The which we shall be so much the rather persuaded of, if we look into that liberty which is brought unto us by Christ, concerning the sanctifying also of the day of rest; which consists in such a multitude of purifications, washings and cleansings, and in such a great number of sacrifices and oblations, all which were doubled upon the Sabbath {Heb. 9:9; Num. 28:9}. And therefore the observation of the Sabbath was more laborious and painful unto them, and sooner might they offend in it; instead of which we have fewer things to do, and they are more simple, plain, and easy, as the hearing of the Word, receiving of the sacraments, and prayer {Acts 2:42}. And generally as our estate is better than was the Jews’ in regard of the whole worship of God, which is now more evident, shorter, not so compounded, more significant, and with less difficulty; so upon the Sabbath, because the whole worship is to be performed, in consideration of that also, great are our privileges above theirs, as in all other things, so in the observation of the Sabbath.

Moreover, whereas God in old time spake sundry times, and in divers manners unto them, and therefore their knowledge of the law (Heb. 1:1), was not so great as ours in these last days, wherein He has spoken unto us, once by His Son; neither were their graces and gifts so many and excellent ordinarily, as they be now, when God hath poured out His Spirit upon all flesh (Acts 2:20 [sic 17]). Therefore,[5] they being like unto children, and we unto men grown, they stood in need of many more helps to further them in the observation of this commandment, than we do, and which though they were bound unto, yet we are freed from.
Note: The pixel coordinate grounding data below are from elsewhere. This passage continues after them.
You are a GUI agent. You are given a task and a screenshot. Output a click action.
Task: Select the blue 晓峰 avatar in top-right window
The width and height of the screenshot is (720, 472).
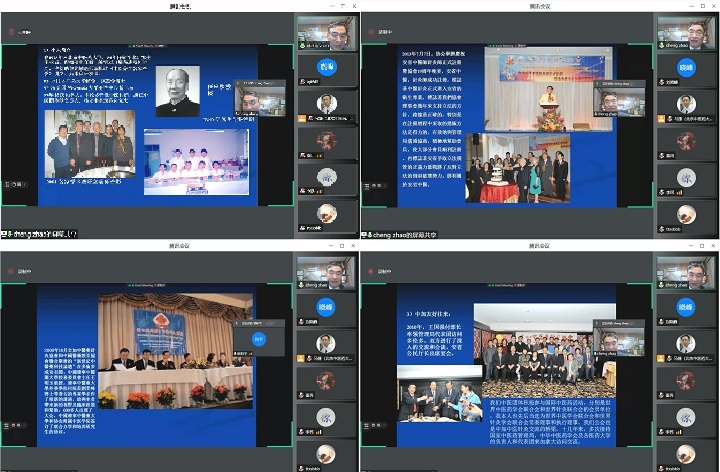tap(686, 68)
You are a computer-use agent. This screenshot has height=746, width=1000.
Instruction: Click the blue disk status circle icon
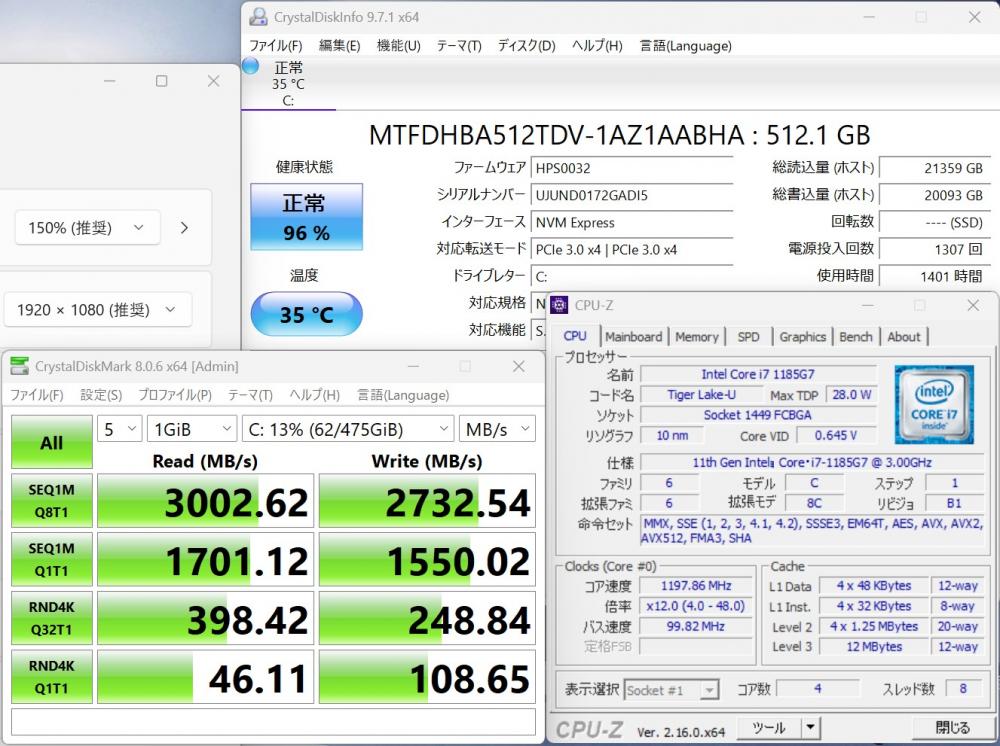250,67
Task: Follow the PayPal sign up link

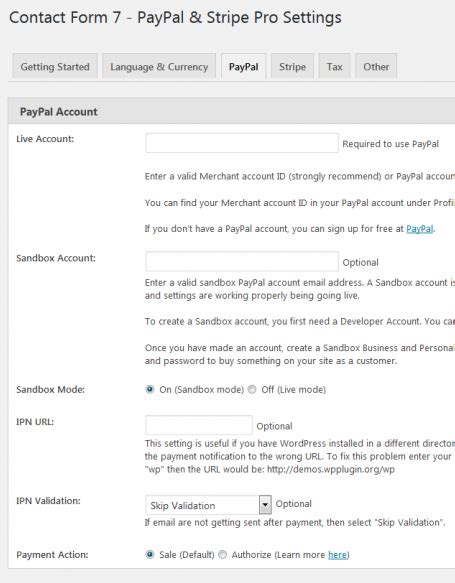Action: pyautogui.click(x=420, y=229)
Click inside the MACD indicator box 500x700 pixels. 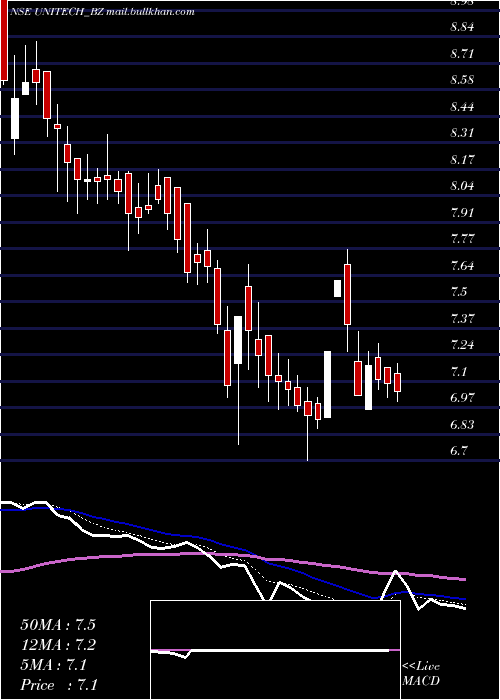tap(275, 650)
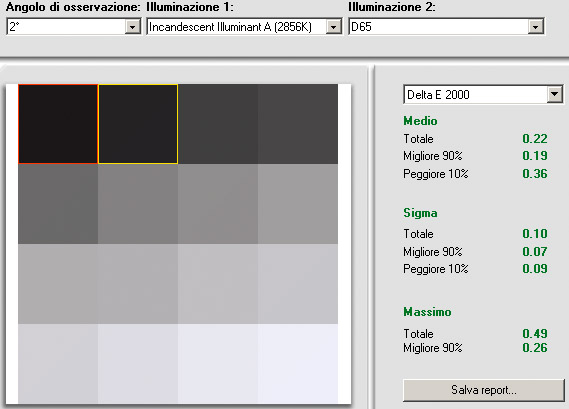569x409 pixels.
Task: Click the Incandescent Illuminant A text field
Action: [237, 27]
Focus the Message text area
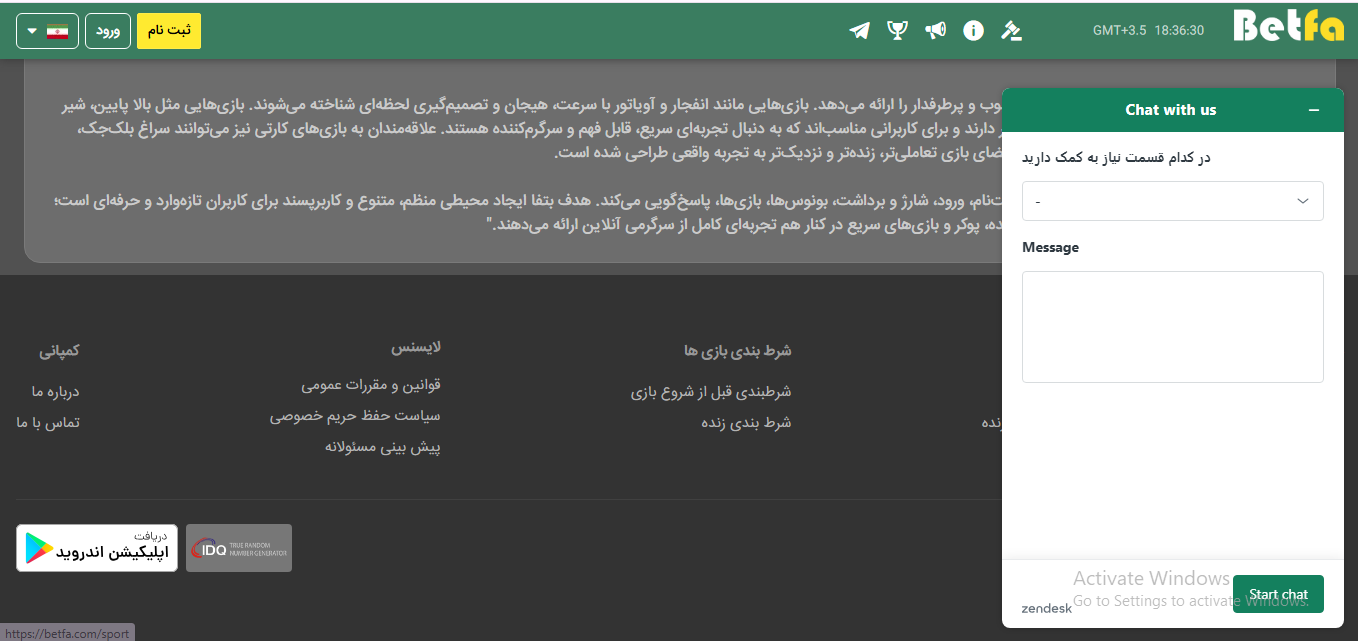Image resolution: width=1358 pixels, height=641 pixels. pyautogui.click(x=1172, y=327)
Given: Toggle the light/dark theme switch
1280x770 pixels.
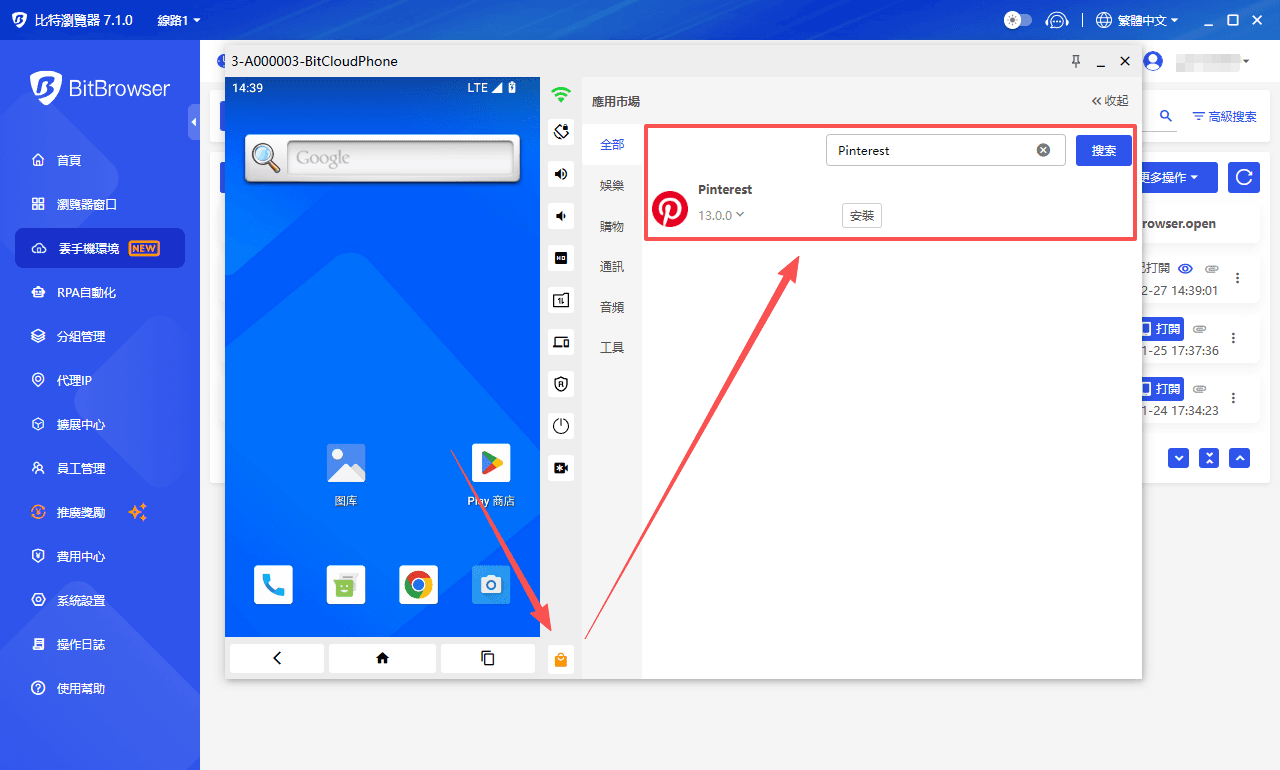Looking at the screenshot, I should click(1017, 20).
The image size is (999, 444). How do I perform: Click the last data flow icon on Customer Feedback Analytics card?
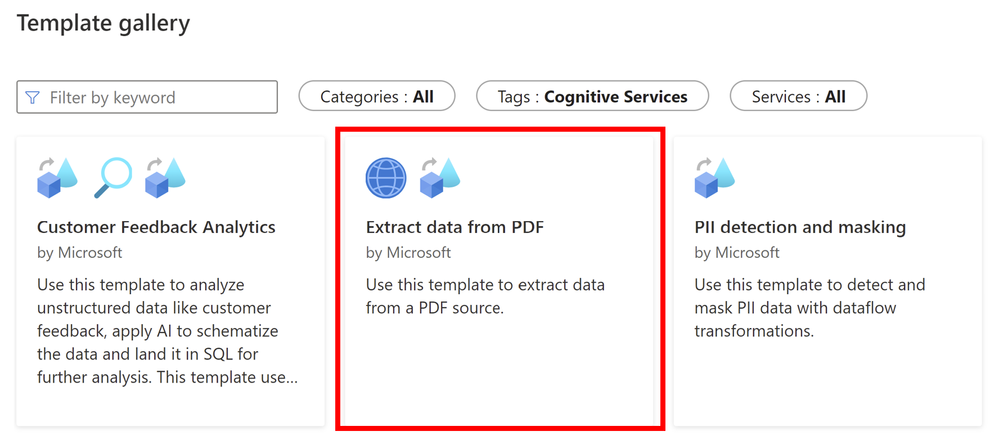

As they were commanded to let their ground rest every seventh year (Lev. 26:34), and that is called her Sabbath, with many other such like things, {as the new moons, and the feast of weeks, the Passover, and other Jewish solemnities.}

3. And we are set free from all the childish rudiments annexed unto this day

Therefore, as we have great freedom in all other |250| commandments above them, so in this. For must we not needs confess that, though we are still bound as the Jews were to meditate upon the law of God, day and night (Ps. 1:2), yet for so much as we are not commanded to carry it about in the skirts of our garments, and upon our bracelets (Num. 15:38), as they were. And though we be not exempted from teaching our children, no more than they, yet because we are not charged with the writing it upon our gates, and the posts of our doors (Deut. 6:8, 9), as they were; must we not acknowledge (I say) that even in those things that we are bound unto in common with the Jews, we have more liberty than ever they had? So it is in the Sabbath. Though we are bound to keep the rest; yet because we are freed from many rudiments of it, which (as childish instructions to further them in it) they were bound unto, as we have seen in the former part of this treatise, we must thankfully profess that the Lord has dealt more liberally with us, than with them. Therefore even as the child which is set to read, must name every letter apart and distinctly by itself, and spell every syllable, that so he might be helped forward to reading; which when he has attained unto, though still he is bound to read, yet he is freed from spelling and naming every letter, as he had wont to do; and that were a great bondage and wearisomeness to bind him unto it still, nay it were indeed altogether ridiculous and childish in him.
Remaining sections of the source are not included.